● How to complete this task:
Repeat the stretch of entries below from the line with "613x506 pixels." through the line with "Show next product image with chevron". Include both ends and add nothing.

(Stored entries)
+-------+
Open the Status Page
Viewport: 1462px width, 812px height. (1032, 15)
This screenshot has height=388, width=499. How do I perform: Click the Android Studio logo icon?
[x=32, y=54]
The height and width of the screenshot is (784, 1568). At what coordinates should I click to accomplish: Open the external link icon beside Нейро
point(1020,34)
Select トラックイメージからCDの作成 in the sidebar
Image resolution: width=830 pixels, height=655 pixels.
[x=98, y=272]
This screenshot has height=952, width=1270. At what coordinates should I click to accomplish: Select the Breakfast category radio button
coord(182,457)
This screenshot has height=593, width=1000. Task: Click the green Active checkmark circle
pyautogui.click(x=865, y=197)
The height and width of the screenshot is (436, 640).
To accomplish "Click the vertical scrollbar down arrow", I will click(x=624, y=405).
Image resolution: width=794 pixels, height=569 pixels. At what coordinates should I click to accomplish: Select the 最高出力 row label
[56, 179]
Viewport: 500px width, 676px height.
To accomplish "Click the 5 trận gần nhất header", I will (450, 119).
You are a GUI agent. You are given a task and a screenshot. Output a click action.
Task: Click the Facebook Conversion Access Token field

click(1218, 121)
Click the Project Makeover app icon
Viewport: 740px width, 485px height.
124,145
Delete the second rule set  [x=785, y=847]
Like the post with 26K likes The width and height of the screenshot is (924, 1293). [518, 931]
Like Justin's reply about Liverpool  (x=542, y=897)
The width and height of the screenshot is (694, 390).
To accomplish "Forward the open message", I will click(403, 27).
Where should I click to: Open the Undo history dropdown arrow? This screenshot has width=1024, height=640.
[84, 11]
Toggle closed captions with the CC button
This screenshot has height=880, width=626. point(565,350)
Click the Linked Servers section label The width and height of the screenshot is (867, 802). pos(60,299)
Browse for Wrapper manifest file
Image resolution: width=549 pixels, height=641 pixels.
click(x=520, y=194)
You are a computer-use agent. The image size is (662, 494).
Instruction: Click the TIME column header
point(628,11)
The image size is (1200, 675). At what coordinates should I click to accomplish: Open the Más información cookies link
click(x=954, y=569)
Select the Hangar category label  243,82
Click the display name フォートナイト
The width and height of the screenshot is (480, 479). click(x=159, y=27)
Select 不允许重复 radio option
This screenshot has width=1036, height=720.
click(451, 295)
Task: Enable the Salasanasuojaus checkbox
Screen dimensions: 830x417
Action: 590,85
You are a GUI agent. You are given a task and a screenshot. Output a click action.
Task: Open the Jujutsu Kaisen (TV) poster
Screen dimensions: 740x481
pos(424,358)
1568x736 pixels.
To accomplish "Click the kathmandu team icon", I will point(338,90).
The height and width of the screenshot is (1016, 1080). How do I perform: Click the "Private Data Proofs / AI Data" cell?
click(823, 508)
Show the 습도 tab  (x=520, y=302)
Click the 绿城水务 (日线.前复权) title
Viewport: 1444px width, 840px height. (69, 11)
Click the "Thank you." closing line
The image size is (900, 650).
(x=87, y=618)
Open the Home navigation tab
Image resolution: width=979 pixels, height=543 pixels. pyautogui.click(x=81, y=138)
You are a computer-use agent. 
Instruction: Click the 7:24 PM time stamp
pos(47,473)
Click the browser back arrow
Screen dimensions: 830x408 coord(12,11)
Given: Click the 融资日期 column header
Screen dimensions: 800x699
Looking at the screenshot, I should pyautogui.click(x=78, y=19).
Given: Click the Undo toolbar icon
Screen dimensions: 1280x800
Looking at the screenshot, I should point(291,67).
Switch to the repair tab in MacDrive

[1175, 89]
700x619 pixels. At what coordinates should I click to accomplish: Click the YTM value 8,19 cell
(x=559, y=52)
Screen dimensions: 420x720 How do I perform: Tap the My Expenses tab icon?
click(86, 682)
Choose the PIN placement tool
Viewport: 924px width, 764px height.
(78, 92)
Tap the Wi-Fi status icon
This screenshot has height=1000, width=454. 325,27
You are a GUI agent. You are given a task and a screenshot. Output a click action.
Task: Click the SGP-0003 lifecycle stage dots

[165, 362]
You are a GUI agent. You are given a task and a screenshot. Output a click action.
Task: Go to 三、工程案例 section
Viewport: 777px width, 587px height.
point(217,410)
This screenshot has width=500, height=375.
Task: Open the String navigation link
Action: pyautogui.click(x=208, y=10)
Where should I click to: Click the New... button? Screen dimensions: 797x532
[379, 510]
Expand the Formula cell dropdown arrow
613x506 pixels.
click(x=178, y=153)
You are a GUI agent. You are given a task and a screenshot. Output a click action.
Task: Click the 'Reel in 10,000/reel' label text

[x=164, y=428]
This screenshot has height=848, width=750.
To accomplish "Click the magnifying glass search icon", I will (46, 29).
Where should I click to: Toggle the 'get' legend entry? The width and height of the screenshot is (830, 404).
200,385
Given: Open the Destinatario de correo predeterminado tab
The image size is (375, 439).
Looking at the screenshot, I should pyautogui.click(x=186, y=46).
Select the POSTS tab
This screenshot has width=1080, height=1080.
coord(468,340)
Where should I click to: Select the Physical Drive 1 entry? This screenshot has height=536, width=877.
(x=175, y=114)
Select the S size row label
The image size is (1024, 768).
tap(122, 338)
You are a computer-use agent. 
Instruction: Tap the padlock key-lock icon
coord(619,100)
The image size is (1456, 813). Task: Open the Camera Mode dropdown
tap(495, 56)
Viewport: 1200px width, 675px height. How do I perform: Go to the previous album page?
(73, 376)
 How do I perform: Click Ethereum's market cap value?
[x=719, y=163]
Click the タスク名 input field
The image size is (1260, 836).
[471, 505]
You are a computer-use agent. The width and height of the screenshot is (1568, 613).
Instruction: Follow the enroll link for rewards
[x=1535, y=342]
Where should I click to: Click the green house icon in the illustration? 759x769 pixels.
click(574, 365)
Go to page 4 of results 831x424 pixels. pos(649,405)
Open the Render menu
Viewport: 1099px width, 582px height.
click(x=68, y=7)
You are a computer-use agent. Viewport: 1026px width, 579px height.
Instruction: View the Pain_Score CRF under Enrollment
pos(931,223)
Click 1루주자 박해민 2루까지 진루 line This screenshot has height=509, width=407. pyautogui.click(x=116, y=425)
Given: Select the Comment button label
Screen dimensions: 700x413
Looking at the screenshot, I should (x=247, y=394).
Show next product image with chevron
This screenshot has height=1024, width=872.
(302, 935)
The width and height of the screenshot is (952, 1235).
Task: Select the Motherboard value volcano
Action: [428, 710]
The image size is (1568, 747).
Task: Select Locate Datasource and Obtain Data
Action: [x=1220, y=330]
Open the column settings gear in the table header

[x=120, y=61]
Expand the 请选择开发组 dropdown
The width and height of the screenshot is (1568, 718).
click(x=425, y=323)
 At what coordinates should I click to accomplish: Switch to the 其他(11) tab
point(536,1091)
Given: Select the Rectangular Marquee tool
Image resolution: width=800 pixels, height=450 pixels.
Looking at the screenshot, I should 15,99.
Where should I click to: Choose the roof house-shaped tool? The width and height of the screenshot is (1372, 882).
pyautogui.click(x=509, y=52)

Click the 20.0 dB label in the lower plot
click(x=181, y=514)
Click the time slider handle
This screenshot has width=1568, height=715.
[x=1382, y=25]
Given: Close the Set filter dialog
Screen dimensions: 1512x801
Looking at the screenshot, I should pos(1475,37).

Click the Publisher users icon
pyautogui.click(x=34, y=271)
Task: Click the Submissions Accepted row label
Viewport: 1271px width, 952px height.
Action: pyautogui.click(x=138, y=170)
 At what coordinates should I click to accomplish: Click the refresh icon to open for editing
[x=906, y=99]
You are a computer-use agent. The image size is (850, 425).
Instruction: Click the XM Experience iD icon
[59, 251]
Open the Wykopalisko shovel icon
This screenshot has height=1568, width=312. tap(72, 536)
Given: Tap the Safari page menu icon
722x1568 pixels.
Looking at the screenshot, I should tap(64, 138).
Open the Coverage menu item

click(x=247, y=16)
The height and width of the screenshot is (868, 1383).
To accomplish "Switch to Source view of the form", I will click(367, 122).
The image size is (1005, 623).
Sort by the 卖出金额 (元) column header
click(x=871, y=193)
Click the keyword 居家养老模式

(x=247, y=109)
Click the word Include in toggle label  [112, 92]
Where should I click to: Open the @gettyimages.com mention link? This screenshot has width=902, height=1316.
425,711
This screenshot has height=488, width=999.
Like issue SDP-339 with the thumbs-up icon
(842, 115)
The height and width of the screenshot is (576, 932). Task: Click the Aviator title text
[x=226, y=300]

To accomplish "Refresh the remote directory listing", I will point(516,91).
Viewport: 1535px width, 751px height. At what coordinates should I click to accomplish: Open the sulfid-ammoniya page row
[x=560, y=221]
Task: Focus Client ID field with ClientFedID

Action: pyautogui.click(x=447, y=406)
+-------+
● Response to the exercise:
613x506 pixels.
click(x=178, y=153)
You are a GUI agent. You are given a task and a screenshot. Output a click action.
Task: Click the 'Reel in 10,000/reel' label text

[x=164, y=428]
This screenshot has height=848, width=750.
To accomplish "Click the magnifying glass search icon", I will (46, 29).
Where should I click to: Toggle the 'get' legend entry? The width and height of the screenshot is (830, 404).
200,385
Given: Open the Destinatario de correo predeterminado tab
The image size is (375, 439).
Looking at the screenshot, I should pyautogui.click(x=186, y=46).
Select the POSTS tab
This screenshot has width=1080, height=1080.
coord(468,340)
Where should I click to: Select the Physical Drive 1 entry? This screenshot has height=536, width=877.
(x=175, y=114)
Select the S size row label
The image size is (1024, 768).
tap(122, 338)
You are a computer-use agent. 
Instruction: Tap the padlock key-lock icon
coord(619,100)
The image size is (1456, 813). Task: Open the Camera Mode dropdown
tap(495, 56)
Viewport: 1200px width, 675px height. How do I perform: Go to the previous album page?
(73, 376)
 How do I perform: Click Ethereum's market cap value?
[x=719, y=163]
Click the タスク名 input field
The image size is (1260, 836).
[471, 505]
You are a computer-use agent. The width and height of the screenshot is (1568, 613).
Instruction: Follow the enroll link for rewards
[x=1535, y=342]
Where should I click to: Click the green house icon in the illustration? 759x769 pixels.
click(574, 365)
Go to page 4 of results 831x424 pixels. pos(649,405)
Open the Render menu
Viewport: 1099px width, 582px height.
click(x=68, y=7)
You are a computer-use agent. Viewport: 1026px width, 579px height.
Instruction: View the Pain_Score CRF under Enrollment
pos(931,223)
Click 1루주자 박해민 2루까지 진루 line This screenshot has height=509, width=407. pyautogui.click(x=116, y=425)
Given: Select the Comment button label
Screen dimensions: 700x413
Looking at the screenshot, I should (x=247, y=394).
Show next product image with chevron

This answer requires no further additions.